* **Set exercise**
Copy out the following lines word for word, with every character unchanged.

* **Material supplied**
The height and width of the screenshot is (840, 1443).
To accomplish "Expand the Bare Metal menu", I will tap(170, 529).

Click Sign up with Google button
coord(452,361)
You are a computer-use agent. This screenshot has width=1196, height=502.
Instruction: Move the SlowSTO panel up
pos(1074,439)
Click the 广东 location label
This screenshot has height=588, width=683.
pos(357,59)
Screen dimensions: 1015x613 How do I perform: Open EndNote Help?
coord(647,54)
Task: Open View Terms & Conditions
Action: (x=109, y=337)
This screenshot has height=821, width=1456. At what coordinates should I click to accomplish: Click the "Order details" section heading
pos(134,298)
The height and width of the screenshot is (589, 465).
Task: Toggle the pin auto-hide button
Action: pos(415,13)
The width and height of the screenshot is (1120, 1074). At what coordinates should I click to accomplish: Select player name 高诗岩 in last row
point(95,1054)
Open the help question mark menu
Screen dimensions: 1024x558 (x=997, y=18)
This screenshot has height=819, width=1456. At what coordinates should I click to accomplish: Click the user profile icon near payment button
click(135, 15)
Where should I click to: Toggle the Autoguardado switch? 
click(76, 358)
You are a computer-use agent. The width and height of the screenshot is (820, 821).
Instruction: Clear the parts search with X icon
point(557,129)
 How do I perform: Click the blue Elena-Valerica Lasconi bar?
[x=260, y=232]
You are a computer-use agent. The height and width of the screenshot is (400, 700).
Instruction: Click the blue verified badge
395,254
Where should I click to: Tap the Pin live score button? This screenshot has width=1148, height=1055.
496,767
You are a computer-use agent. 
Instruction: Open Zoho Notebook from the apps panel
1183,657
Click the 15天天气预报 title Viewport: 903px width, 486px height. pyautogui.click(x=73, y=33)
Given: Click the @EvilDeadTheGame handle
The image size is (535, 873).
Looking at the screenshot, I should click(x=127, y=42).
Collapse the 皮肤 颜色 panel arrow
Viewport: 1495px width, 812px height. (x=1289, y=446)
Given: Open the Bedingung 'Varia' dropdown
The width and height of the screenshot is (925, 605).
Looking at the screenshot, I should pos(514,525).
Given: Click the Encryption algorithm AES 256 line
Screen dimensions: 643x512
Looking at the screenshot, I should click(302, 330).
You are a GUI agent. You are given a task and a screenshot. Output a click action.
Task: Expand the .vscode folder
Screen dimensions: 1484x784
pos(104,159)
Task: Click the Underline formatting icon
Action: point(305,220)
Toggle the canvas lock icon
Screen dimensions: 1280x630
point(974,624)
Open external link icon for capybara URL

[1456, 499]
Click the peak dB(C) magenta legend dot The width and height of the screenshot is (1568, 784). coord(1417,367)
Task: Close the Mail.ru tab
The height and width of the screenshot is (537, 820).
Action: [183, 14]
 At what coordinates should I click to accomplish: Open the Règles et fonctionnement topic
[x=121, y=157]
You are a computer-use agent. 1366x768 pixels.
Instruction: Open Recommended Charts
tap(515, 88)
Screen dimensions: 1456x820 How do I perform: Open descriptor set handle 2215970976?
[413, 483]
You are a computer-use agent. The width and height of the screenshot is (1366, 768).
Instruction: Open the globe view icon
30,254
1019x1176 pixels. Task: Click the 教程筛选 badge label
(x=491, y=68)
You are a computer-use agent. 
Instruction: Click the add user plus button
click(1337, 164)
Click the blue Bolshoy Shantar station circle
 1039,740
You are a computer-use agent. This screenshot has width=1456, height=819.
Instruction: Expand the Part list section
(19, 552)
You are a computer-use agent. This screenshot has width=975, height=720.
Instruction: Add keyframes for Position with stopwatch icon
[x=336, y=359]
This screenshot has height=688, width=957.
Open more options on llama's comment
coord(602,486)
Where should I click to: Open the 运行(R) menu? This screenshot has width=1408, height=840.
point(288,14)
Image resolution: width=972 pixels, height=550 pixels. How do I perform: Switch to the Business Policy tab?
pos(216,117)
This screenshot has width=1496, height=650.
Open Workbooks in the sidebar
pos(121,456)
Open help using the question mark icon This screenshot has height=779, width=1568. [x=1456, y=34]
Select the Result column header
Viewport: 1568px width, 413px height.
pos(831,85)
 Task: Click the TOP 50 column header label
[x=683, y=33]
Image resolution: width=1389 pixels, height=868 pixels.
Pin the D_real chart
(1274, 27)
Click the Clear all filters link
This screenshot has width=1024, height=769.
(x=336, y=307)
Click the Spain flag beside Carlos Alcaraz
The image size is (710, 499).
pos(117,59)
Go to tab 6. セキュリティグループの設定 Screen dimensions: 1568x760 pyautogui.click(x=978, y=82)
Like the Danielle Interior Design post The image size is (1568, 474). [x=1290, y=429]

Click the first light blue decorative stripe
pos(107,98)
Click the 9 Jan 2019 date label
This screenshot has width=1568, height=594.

* **Full response**
The height and width of the screenshot is (840, 1443).
To accomplish "Expand the Bare Metal menu", I will tap(170, 529).

Click Sign up with Google button
coord(452,361)
You are a computer-use agent. This screenshot has width=1196, height=502.
Instruction: Move the SlowSTO panel up
pos(1074,439)
Click the 广东 location label
This screenshot has height=588, width=683.
pos(357,59)
Screen dimensions: 1015x613 How do I perform: Open EndNote Help?
coord(647,54)
Task: Open View Terms & Conditions
Action: (x=109, y=337)
This screenshot has height=821, width=1456. At what coordinates should I click to accomplish: Click the "Order details" section heading
pos(134,298)
The height and width of the screenshot is (589, 465).
Task: Toggle the pin auto-hide button
Action: pos(415,13)
The width and height of the screenshot is (1120, 1074). At what coordinates should I click to accomplish: Select player name 高诗岩 in last row
point(95,1054)
Open the help question mark menu
Screen dimensions: 1024x558 (x=997, y=18)
This screenshot has height=819, width=1456. At what coordinates should I click to accomplish: Click the user profile icon near payment button
click(135, 15)
Where should I click to: Toggle the Autoguardado switch? 
click(76, 358)
You are a computer-use agent. The width and height of the screenshot is (820, 821).
Instruction: Clear the parts search with X icon
point(557,129)
 How do I perform: Click the blue Elena-Valerica Lasconi bar?
[x=260, y=232]
You are a computer-use agent. The height and width of the screenshot is (400, 700).
Instruction: Click the blue verified badge
395,254
Where should I click to: Tap the Pin live score button? This screenshot has width=1148, height=1055.
496,767
You are a computer-use agent. 
Instruction: Open Zoho Notebook from the apps panel
1183,657
Click the 15天天气预报 title Viewport: 903px width, 486px height. pyautogui.click(x=73, y=33)
Given: Click the @EvilDeadTheGame handle
The image size is (535, 873).
Looking at the screenshot, I should click(x=127, y=42).
Collapse the 皮肤 颜色 panel arrow
Viewport: 1495px width, 812px height. (x=1289, y=446)
Given: Open the Bedingung 'Varia' dropdown
The width and height of the screenshot is (925, 605).
Looking at the screenshot, I should pos(514,525).
Given: Click the Encryption algorithm AES 256 line
Screen dimensions: 643x512
Looking at the screenshot, I should click(302, 330).
You are a GUI agent. You are given a task and a screenshot. Output a click action.
Task: Expand the .vscode folder
Screen dimensions: 1484x784
pos(104,159)
Task: Click the Underline formatting icon
Action: point(305,220)
Toggle the canvas lock icon
Screen dimensions: 1280x630
point(974,624)
Open external link icon for capybara URL

[1456, 499]
Click the peak dB(C) magenta legend dot The width and height of the screenshot is (1568, 784). coord(1417,367)
Task: Close the Mail.ru tab
The height and width of the screenshot is (537, 820).
Action: [183, 14]
 At what coordinates should I click to accomplish: Open the Règles et fonctionnement topic
[x=121, y=157]
You are a computer-use agent. 1366x768 pixels.
Instruction: Open Recommended Charts
tap(515, 88)
Screen dimensions: 1456x820 How do I perform: Open descriptor set handle 2215970976?
[413, 483]
You are a computer-use agent. The width and height of the screenshot is (1366, 768).
Instruction: Open the globe view icon
30,254
1019x1176 pixels. Task: Click the 教程筛选 badge label
(x=491, y=68)
You are a computer-use agent. 
Instruction: Click the add user plus button
click(1337, 164)
Click the blue Bolshoy Shantar station circle
 1039,740
You are a computer-use agent. This screenshot has width=1456, height=819.
Instruction: Expand the Part list section
(19, 552)
You are a computer-use agent. This screenshot has width=975, height=720.
Instruction: Add keyframes for Position with stopwatch icon
[x=336, y=359]
This screenshot has height=688, width=957.
Open more options on llama's comment
coord(602,486)
Where should I click to: Open the 运行(R) menu? This screenshot has width=1408, height=840.
point(288,14)
Image resolution: width=972 pixels, height=550 pixels. How do I perform: Switch to the Business Policy tab?
pos(216,117)
This screenshot has width=1496, height=650.
Open Workbooks in the sidebar
pos(121,456)
Open help using the question mark icon This screenshot has height=779, width=1568. [x=1456, y=34]
Select the Result column header
Viewport: 1568px width, 413px height.
pos(831,85)
 Task: Click the TOP 50 column header label
[x=683, y=33]
Image resolution: width=1389 pixels, height=868 pixels.
Pin the D_real chart
(1274, 27)
Click the Clear all filters link
This screenshot has width=1024, height=769.
(x=336, y=307)
Click the Spain flag beside Carlos Alcaraz
The image size is (710, 499).
pos(117,59)
Go to tab 6. セキュリティグループの設定 Screen dimensions: 1568x760 pyautogui.click(x=978, y=82)
Like the Danielle Interior Design post The image size is (1568, 474). [x=1290, y=429]

Click the first light blue decorative stripe
pos(107,98)
Click the 9 Jan 2019 date label
This screenshot has width=1568, height=594.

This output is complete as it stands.